There is an art to Open Source document forging, and everyone is familiar with the wiki concept. But wikis are not ideal for gathering commentary on formal documents. Community commenting was advanced most substantially by stet, which was used to enable thousands of comments on specific sections of the GPLv3. Stet is a dead project but the heir apparent is a project and service called c0-ment. Co-ment enables a community to build consensus around the contents of a document in the same way that a bug reporting engine allows the Open Source community to improve code. All of the documents that OSEHRA is developing, and even those that it considers “done” should be submitted to a community comment process enabled by co-ment or software like it.
Apparently, lots of people read this blog. I have the server logs to prove it. I even had Roger Baker comment on my last blog post on Tiag. I remain surprised by things like that, since I write primarily about things that amuse me in ways that amuses me. I always assume that my readership is limited to other geeky ideological information revolutionaries like myself. But apparently, important decision makers and thought leaders are reading this (Hi Allison).

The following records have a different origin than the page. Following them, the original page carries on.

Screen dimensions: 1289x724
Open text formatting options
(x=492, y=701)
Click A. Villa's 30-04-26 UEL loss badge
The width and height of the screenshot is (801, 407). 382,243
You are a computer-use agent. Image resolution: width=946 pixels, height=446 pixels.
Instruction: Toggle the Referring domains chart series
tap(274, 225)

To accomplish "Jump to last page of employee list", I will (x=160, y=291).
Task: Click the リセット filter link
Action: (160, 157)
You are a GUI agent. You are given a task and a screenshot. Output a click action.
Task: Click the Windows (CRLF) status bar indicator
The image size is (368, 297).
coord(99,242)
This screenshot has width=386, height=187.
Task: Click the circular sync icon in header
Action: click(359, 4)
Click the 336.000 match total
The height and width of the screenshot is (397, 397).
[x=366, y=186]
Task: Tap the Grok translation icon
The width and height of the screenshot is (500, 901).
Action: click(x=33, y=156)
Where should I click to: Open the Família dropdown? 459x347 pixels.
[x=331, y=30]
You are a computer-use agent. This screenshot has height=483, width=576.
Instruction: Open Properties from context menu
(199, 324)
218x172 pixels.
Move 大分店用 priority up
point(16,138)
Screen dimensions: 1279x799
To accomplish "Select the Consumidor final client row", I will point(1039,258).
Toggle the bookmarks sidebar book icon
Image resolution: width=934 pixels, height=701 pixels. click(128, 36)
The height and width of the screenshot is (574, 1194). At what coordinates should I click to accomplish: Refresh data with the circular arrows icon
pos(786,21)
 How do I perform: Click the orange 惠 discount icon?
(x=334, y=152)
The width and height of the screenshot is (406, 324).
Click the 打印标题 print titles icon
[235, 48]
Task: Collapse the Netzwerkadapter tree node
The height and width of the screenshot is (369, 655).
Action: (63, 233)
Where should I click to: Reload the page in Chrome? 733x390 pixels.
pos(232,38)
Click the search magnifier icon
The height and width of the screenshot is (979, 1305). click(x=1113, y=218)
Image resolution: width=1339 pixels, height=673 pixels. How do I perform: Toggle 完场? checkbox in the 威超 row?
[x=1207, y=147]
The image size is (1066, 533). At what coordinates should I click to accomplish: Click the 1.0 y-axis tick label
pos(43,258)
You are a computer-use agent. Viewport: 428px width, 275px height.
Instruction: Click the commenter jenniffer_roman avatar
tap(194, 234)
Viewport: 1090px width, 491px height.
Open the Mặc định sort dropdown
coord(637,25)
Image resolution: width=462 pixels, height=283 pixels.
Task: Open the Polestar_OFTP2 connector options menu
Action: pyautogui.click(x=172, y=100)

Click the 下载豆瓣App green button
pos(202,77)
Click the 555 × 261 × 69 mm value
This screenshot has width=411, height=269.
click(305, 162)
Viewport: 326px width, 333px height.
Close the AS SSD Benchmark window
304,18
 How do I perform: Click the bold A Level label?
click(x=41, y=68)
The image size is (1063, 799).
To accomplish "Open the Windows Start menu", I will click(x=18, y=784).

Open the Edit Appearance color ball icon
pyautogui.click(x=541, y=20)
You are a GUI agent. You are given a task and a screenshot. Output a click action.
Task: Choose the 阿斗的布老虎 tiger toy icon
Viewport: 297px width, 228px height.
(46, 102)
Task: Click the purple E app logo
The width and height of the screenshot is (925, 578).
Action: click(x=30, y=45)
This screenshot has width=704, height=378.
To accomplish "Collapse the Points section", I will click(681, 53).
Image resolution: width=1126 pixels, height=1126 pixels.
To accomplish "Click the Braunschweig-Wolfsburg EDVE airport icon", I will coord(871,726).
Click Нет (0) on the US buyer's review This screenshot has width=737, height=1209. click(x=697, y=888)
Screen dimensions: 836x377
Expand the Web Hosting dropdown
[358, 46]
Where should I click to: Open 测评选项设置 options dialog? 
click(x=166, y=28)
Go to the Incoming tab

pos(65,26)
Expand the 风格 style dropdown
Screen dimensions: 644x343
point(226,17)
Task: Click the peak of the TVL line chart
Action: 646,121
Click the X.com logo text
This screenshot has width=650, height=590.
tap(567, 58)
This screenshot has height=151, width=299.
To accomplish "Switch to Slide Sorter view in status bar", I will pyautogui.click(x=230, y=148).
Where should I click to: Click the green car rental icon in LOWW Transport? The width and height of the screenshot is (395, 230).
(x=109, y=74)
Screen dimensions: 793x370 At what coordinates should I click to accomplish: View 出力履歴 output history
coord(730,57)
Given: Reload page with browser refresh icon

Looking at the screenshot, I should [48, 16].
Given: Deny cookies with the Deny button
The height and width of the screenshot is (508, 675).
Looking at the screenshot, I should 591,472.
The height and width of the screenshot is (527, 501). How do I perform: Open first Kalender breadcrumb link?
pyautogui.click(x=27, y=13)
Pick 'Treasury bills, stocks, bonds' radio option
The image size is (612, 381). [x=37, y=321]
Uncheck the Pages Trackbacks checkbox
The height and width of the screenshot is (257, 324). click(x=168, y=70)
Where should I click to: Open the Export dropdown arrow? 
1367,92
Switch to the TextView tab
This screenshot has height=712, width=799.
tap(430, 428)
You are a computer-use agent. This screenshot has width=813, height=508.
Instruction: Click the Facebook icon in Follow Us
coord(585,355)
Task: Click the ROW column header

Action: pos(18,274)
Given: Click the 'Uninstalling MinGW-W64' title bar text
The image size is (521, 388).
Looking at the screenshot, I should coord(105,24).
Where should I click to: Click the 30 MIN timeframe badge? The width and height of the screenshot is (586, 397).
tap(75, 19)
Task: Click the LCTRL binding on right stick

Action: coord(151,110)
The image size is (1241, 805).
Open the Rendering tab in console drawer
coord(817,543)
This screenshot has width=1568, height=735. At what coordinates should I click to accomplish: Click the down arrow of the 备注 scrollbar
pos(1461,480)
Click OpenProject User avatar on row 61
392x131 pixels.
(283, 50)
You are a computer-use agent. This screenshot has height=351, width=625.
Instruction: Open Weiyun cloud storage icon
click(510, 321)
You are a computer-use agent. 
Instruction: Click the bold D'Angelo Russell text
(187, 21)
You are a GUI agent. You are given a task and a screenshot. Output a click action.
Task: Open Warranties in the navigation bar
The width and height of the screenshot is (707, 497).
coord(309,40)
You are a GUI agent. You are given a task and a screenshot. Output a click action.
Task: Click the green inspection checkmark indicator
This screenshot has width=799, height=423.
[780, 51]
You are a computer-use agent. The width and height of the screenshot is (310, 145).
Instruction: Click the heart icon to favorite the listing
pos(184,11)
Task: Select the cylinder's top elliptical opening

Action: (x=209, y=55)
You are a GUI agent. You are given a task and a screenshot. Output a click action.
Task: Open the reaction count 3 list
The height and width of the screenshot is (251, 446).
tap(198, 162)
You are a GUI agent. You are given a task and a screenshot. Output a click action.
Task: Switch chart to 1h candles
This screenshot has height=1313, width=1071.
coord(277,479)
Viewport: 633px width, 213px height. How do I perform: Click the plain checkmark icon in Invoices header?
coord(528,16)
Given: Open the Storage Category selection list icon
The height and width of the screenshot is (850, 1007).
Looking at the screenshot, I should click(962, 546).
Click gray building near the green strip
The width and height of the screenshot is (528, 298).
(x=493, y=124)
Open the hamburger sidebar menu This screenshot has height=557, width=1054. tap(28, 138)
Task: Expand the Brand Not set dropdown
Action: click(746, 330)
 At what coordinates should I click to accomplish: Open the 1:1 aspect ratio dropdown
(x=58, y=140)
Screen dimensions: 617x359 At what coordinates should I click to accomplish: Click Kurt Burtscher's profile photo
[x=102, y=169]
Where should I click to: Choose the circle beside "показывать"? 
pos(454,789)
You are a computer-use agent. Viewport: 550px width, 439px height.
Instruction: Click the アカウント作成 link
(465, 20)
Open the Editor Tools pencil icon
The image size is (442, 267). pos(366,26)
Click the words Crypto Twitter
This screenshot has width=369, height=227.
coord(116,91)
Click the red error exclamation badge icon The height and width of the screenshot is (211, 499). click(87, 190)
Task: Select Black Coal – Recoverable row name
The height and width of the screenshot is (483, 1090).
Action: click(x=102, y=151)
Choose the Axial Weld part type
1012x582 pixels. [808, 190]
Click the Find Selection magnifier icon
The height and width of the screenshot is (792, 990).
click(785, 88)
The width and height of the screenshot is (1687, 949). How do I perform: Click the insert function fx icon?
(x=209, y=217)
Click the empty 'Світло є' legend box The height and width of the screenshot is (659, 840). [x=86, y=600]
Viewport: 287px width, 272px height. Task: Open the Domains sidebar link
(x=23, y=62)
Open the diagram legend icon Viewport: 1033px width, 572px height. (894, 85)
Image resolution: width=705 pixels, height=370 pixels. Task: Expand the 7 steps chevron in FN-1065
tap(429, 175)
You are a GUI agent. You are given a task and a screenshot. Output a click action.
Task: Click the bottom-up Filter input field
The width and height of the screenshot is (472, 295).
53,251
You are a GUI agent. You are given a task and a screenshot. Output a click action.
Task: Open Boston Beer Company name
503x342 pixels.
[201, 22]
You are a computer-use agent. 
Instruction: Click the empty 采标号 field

Which is a problem, it means that my voice, as an abnormally high-profile hacker/blogger is automatically weighed higher than others in my community. In fact, my proclivity to spend hours typing up an analysis like this makes me a worse technologist, not a better one. It is critically important that OSEHRA develop processes that embrace the insights of my community who constantly prefer hacking over writing. They need to hear from the guy who is going to read this article and then spend the next 4 hours hacking to see if he can write a working KIDS-to-git translation script. Systems like co-ment dramatically lower the barrier for developers like that to participate in a document creation process. They do not have much time to contribute to commenting on governance issues, but if the OSEHRA governance process does not work for these hard-core developers, then it will cripple OSEHRA in the long term.
Overall
I am very pleased with the first pass that OSEHRA and Tiag have taken here. They are making some smart moves and most of the mistakes that I point out here are minor infractions that can either be quickly fixed (the NDA problem) or do not matter that much (the code of ethics issues).
OSEHRA
Re: “Pretty much the only choice that might have been stronger would have been to endorse Medsphere’s preexisting work on bazaar.”
FWIW, the choice of BZR was based on analysis done and published here: https://medsphere.org/community/project/openvista-server/blog/2009/01/17/feasibility-study-migrating-to-bazaar-for-openvista-server-revision-control
In our study, GIT is noted as a possibility for future exploration, however at the time we “pulled the trigger” on distributed revision control (2.5+ years ago), GIT was not (in our opinion) ready for prime time.
That said, not only did we discuss GIT in our response to the RFP, we also provided feedback on the repository plans with the CA a couple weeks ago. We endorse GIT as solid choice.